Hello decent reading public; I hope this sabbath day finds you all content in your homes with your family and close friends; perhaps you have read a book today (scandalous!) or maybe even taken your wife to a dancing-hall (!). Hopefully you have spend a good deal of time thanking the creator for the wonderful life which he has bestowed upon you.

Of course, if you read this blog, the entire paragraph above is laughable. Sunday is just like any other day; it's a day to study for tests, a day to lie in bed with your lover, a day to cry about last night's injustices. We've all got our recompense on sunday.

It's often that I find myself stimulated by the philosophers I study for class towards thoughts about technology and its place in our collective consciences. Take Nietzsche, for example, the great "sham-smasher", according to Mencken. Now, I am not a sooth-sayer so do not take the following words to be any sort of spiritual meditation on our life. If my words are effective you might find your mind sharing a parallel path to my own, at least for a short while. Let us clear away some brush with our sharply-honed (or at least dense enough) machetes and see how Nietzsche comes to bear on the philosophy of technology.

Nietzsche's achievement was to call into question moral systems as a whole. That is, he was the first to ask: "What is the value of our values?" Nietzsche's answer is unsettling for Hegelians, Christians, and moralists alike. First, some background:

Nietzsche, in his Genealogy of Morals, undertakes an etymological investigation of the words "good", "bad", and "evil". He argues that firstly, there is no word for "Evil" in ancient Greek or Latin. Secondly he notices that the words "Good" and "Bad" are derived from positive, self-affirming values in the aforementioned cultures. There are no 'virtuous' connotations to the word "Good"; the words in Latin and Greek are derived from words for war ('bellum') in the former and 'strong' in the latter; hence the words for "bad" are only attributed to those things lacking strength or prowess in battle.

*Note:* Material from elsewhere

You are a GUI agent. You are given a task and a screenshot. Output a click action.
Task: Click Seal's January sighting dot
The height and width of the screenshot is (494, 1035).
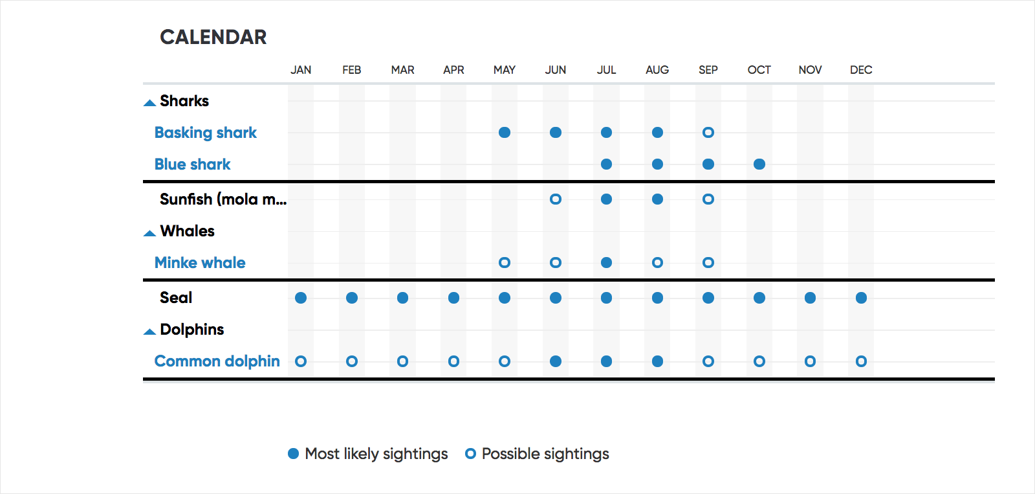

"Well, what does this have to do with the price of Dell laptops?" my faithful readership might ask. Hold on, hold on. We'll get there. Note now that the ideas of judeo-christian morals are cast in a peculiar light. No matter how 'virtuous' they are, we notice now that they are based upon denials of ego, upon restraint. What implications does this have for religion? Well, once we see that this is our conception of morals, then we see that Christian morality is based upon the restraint of our urges to avenge or commit violence.

Now, before we get to an examination of technology (and, more widely still, science) in contemporary discussion, an examination of Nietzsche's arguments against the existence of God. Nietzsche argues that notions of a 'god' are created from ancient communal worship of ancestors. As a society becomes more wealthy and prosperous, the 'debt' that a society feels to its ancestors increases, until what were previously ancestors are now transformed into demi-gods. One can follow the logical progression of this, but the important thing is to see that God is created out of a notion of indebtedness; the Christian God is the ultimate and logically complete form of this notion: a god that for your sins comes to Earth as a human and allows himself to be destroyed for your forgiveness. Talk about a large tally of debt!

Now, Nietzsche astutely points out that it is the achievement of the modern age to realize this truth, and subsequently turn to science to derive a meaning from life. But, Nietzsche notes, this is simply the exact same sort of worship associated with previous gods! Does one not see this idea of a God echoed in the wide-spread respect for 'scientific truth' and 'logical necessity'? Nietzsche's philosophy was about getting beyond this notion of Truth, but at this point I would recommend the reader to take his attentions to Nietzsche himself rather than listen to this poor conduit.

The important thing to realize is that what people take to be the full-hearted truth, and the thing into which people place the entirety of their hard-fought faith into, this is the same sort of dogmatism that existed before! Any cursory look at the place that technology holds in our society will yield this view. How can it be otherwise? Who do we expect to deliver us from the spectre of global warming? Science and human ingenuity, of course! What we have to realize is that science is something that is of use, not something that yields Truth, in any qualifiable form. We are not interested in Holism (and Truth without qualification is necessarily part of a holistic worldview) - we are interested in the things that will make life easier.

1 comment:

zbarr said...

I think it's a very valid comparison you make with regards to the new religion of "scientism" if you will. In the end I suppose the major error of science is the unending quest to define our terms and identify the most basic unit of existence. I wonder, though, about the origins of "god". Perhaps the original deities were abstract personifications of natural phenomena, the goal being an attempt to bring rudimentary reason to the chaotic existence of primeval man.